Na prática, o resultado não é de todo mau — a unidade brasileira ainda é a mais lucrativa entre todas as operações do banco no mundo —, mas ajuda a entender por que os funcionários sentem na pele a pressão por resultados.

"O desempenho está muito vinculado às metas de vendas, mesmo para as funções mais administrativas", diz um empregado. Embora reclamem da pesada carga de trabalho, os jovens enxergam um lado positivo na situação: a oportunidade de assumir desafios e responsabilidades, além de aprender muito na prática.

A possibilidade de mudar de área sem muita burocracia e com o apoio dos chefes também agrada à moçada. Por outro lado, a falta de um plano estruturado de carreira gera frustração. "Aqui a gente cresce rápido, mas fica estagnado depois de atingir um certo patamar", afirma um jovem.
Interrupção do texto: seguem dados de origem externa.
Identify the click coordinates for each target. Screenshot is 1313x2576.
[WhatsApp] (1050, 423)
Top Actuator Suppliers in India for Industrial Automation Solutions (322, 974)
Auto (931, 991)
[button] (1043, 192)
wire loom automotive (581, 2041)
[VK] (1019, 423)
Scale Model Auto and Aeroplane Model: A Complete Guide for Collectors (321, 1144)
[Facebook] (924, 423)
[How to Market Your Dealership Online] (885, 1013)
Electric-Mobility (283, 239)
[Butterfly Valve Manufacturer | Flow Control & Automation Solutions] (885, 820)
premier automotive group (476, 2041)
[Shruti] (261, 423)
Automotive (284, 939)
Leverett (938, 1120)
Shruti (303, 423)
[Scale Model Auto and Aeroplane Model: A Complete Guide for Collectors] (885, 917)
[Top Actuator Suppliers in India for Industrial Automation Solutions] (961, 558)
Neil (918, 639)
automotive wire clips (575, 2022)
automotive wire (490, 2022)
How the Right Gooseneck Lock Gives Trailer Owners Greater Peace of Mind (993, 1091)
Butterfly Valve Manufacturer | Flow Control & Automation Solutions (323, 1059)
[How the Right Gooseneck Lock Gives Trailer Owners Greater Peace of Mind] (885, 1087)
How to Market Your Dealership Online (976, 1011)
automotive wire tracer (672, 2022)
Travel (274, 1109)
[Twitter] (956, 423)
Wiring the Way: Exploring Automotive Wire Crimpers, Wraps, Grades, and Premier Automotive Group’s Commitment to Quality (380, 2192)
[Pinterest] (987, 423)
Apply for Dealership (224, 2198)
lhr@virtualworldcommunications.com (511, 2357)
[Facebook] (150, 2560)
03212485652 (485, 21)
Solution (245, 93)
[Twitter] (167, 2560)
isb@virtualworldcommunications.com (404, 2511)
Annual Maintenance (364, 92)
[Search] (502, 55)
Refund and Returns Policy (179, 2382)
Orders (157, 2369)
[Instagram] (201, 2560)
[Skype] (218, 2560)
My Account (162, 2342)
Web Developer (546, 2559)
Segundo Lilian Guimarães, vice-presidente executiva de RH do Santander, a estratégia do banco é dar as ferramentas para que os funcionários façam a gestão da própria carreira. "A responsabilidade de correr atrás é de cada um", diz a executiva. Uma das iniciativas de apoio ao desenvolvimento profissional é o Programa Ser Jovem Santander, voltado para funcionários de até 30 anos.

A iniciativa inclui oficinas presenciais que os ajudam na escolha da carreira e abordam temas como inovação, comunicação e liderança. Também fazem parte da grade reuniões de feedback nas quais o gestor auxilia o jovem a entender seus anseios e necessidades de desenvolvimento.

De olho em novos talentos, o banco também criou a plataforma Caminhos e Escolhas, um jogo virtual que orienta jovens na escolha da carreira, além de oficinas online que simulam o trabalho em diferentes áreas do mercado financeiro. A ferramenta também é usada para selecionar jovens para o programa de estágio. 

Ponto(s) positivo(s) Ponto(s) negativo(s)
Crescimento rápido, com a possibilidade de ocupar cargos de gerência logo no início da carreira e acesso às oportunidades abertas em outras áreas da empresa.  Depois de um rápido início os jovens se sentem estagnados no longo prazo, com salários abaixo da média de mercado e jornada de trabalho intensa.